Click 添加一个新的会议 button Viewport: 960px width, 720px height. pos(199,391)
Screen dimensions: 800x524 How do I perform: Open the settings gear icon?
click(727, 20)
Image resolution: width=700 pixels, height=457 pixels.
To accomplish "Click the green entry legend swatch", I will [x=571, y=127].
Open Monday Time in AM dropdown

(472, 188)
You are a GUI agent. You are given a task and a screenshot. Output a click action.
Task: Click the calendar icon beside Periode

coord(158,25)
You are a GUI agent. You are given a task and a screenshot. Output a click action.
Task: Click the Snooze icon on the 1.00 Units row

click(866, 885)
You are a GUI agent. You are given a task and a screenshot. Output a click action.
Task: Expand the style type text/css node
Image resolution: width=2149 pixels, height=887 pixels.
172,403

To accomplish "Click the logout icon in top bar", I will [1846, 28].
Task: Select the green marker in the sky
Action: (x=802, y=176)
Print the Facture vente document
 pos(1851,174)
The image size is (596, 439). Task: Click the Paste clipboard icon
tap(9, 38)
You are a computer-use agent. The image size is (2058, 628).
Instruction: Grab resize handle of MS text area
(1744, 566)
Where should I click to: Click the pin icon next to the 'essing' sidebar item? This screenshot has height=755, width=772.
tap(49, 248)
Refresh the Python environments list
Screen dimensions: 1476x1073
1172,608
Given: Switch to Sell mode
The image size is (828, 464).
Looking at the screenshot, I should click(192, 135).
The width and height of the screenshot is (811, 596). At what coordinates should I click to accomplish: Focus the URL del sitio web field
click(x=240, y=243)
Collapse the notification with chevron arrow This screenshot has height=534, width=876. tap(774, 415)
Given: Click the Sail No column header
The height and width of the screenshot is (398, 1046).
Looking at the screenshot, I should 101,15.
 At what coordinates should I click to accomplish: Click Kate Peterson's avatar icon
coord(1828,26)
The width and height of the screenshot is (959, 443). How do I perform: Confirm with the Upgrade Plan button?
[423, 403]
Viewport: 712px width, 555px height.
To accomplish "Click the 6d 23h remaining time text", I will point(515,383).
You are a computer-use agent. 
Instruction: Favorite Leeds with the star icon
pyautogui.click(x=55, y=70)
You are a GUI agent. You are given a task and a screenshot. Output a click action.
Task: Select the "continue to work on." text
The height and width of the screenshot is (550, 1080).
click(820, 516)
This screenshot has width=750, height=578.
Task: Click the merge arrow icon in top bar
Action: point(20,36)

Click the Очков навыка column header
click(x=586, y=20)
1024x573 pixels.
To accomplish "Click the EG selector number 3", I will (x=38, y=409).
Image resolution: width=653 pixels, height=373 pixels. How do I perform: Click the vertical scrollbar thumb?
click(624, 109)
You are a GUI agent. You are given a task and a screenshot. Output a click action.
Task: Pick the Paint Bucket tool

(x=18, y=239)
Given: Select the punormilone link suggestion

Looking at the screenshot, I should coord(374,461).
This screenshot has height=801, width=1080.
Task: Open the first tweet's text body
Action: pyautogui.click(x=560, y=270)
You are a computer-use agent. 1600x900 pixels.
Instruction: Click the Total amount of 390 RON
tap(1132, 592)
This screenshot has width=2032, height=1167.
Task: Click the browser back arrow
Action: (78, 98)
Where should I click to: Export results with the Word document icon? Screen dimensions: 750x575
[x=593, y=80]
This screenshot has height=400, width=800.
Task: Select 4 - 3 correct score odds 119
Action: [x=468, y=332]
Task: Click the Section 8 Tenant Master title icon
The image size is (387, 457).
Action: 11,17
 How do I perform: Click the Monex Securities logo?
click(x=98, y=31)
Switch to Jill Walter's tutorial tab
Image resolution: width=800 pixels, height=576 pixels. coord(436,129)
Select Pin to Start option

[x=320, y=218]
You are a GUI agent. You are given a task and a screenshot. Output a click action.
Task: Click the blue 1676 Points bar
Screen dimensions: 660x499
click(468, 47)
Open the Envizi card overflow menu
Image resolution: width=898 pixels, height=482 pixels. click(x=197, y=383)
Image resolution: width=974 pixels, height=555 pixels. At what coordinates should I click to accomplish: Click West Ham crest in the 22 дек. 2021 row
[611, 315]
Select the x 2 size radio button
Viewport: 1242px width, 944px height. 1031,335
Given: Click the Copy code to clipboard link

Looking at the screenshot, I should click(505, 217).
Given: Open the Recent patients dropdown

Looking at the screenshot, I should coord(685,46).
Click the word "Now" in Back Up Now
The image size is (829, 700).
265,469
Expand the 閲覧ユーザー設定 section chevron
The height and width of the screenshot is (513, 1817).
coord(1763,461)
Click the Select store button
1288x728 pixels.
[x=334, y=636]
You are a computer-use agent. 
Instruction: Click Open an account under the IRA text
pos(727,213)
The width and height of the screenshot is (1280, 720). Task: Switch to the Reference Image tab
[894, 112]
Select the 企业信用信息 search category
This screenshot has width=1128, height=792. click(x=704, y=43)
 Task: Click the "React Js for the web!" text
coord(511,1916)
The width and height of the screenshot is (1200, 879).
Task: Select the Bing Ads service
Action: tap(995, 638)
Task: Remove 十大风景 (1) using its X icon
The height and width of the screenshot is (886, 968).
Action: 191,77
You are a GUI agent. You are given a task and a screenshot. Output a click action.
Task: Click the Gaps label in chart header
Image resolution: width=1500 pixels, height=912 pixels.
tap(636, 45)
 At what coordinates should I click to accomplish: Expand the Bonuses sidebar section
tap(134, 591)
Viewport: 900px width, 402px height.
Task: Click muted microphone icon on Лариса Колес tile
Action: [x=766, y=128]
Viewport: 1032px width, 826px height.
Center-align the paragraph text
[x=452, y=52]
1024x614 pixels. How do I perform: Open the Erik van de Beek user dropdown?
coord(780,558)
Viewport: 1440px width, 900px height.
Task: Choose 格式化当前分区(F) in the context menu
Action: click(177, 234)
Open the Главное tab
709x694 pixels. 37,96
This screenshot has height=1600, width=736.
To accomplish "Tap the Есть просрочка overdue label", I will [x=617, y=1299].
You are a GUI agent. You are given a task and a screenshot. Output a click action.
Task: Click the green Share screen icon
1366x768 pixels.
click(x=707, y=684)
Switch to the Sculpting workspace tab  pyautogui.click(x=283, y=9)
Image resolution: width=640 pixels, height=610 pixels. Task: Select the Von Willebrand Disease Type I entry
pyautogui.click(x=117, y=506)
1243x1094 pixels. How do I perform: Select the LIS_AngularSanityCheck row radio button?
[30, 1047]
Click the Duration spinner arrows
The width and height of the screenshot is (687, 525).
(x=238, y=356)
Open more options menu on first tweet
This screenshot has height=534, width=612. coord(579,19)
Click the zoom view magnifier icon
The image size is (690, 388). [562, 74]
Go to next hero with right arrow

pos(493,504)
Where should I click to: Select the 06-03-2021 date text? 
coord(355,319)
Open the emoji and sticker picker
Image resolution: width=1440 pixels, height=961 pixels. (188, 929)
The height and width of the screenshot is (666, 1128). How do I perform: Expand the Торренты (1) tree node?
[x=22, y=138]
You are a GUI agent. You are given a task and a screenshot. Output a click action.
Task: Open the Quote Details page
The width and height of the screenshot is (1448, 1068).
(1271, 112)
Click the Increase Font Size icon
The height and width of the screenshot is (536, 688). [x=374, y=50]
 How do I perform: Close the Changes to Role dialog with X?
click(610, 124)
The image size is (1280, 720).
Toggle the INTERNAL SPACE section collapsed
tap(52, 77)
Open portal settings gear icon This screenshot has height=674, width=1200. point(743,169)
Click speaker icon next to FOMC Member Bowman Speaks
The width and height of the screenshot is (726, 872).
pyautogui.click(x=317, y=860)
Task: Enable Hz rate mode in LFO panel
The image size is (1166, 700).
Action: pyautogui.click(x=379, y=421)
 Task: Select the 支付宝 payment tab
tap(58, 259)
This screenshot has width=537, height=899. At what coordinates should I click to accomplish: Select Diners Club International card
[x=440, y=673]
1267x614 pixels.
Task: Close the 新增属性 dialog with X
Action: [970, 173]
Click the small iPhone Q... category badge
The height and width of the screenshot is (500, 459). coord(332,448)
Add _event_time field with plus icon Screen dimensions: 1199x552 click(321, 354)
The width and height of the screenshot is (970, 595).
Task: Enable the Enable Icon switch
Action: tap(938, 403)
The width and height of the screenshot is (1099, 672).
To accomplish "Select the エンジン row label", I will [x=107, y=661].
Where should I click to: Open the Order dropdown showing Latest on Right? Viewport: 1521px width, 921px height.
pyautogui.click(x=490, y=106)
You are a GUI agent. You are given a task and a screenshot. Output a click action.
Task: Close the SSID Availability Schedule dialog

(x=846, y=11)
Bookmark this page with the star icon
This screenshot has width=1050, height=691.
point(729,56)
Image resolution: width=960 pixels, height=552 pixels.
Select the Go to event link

· · · ·

• **WHAT IS EXPECTED**:
Would you please copy every line from the listing above that contains the word "computer"?

• **EXERCISE OUTPUT**:
You are a computer-use agent. The image size is (2058, 628).
You are a computer-use agent. 
You are a computer-use agent. 1600x900 pixels.
You are a computer-use agent. 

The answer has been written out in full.